= TASK A =
Translate this sentence from the abstract on rectal advancement flaps for anal fistulas into Spanish: "The concept of endorectal advancement flaps is to preserve the sphincter by closing off the primary opening by means of a mobilized flap."
= TASK B =
Pick up the abstract on rectal advancement flaps for anal fistulas after its last sentence and resume writing it.

Top of STUDY TEXT

Purpose: Objectives of surgical treatment for transsphincteric and complex anorectal fistulas are the successful elimination of current/recurrent disease and the preservation of sphincter function. The concept of endorectal advancement flaps is to preserve the sphincter by closing off the primary opening by means of a mobilized flap. We performed a systematic review of the literature to assess the role of this technique.
Methods: A literature search on transanal rectal advancement flaps to treat cryptoglandular or Crohn fistula-in-ano was performed for the 30-year period between 1978 and 2008. Rectovaginal/rectourinary or cancer-related fistulas were excluded. Each study was examined for length of follow-up and the 2 major end points: success rate and incontinence rate.

Bottom of STUDY TEXT
Top of DATA RECORDS

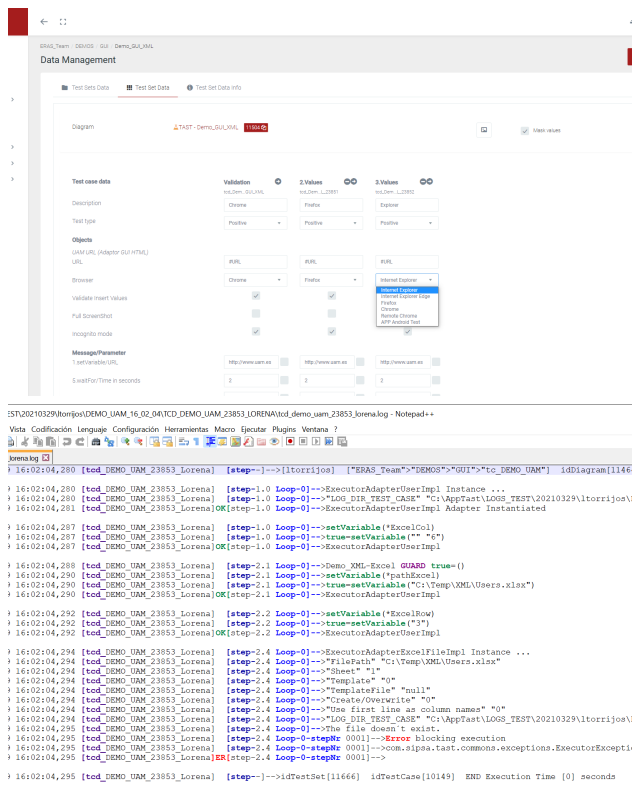Click the DEMOS breadcrumb link
The width and height of the screenshot is (640, 800).
click(x=82, y=46)
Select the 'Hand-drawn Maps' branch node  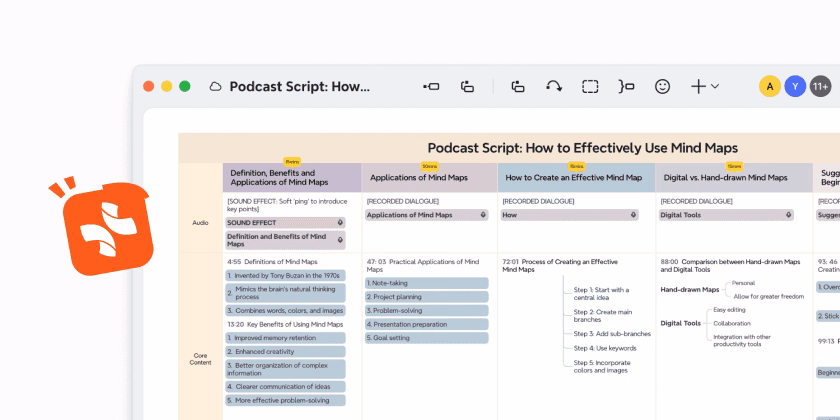[x=689, y=290]
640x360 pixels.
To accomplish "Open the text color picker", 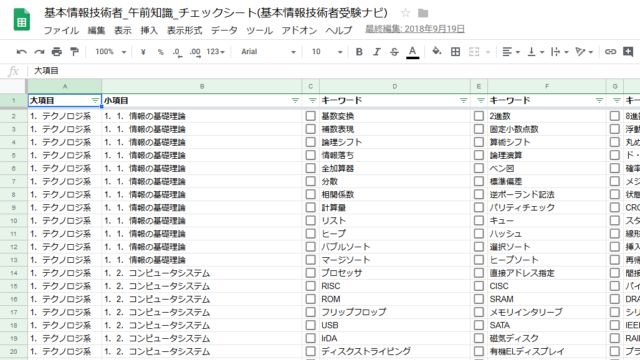I will coord(413,52).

Bottom of DATA RECORDS

= OUTPUT A =
El concepto de los colgajos de avance endorrectal consiste en preservar el esfínter cerrando el orificio primario mediante un colgajo movilizado.

= OUTPUT B =
Results: From 35 studies with 2065 patients, we identified 1654 patients undergoing endorectal advancement flaps for cryptoglandular or Crohn disease. Four hundred eleven subjects were excluded (319 rectovaginal/rectourinary fistulas; 92 other causes). The quality of the reports was limited (low-level evidence) with numerous structural and design flaws. Weighted success and incontinence rates were 80.8%/13.2% for cryptoglandular and 64%/9.4% for Crohn fistulas.
Conclusion: Endorectal advancement flap is one tool, although not a perfect one, to treat complex anorectal fistulas of cryptoglandular or Crohn origin. Higher level evidence would be needed for comparison with other surgical techniques.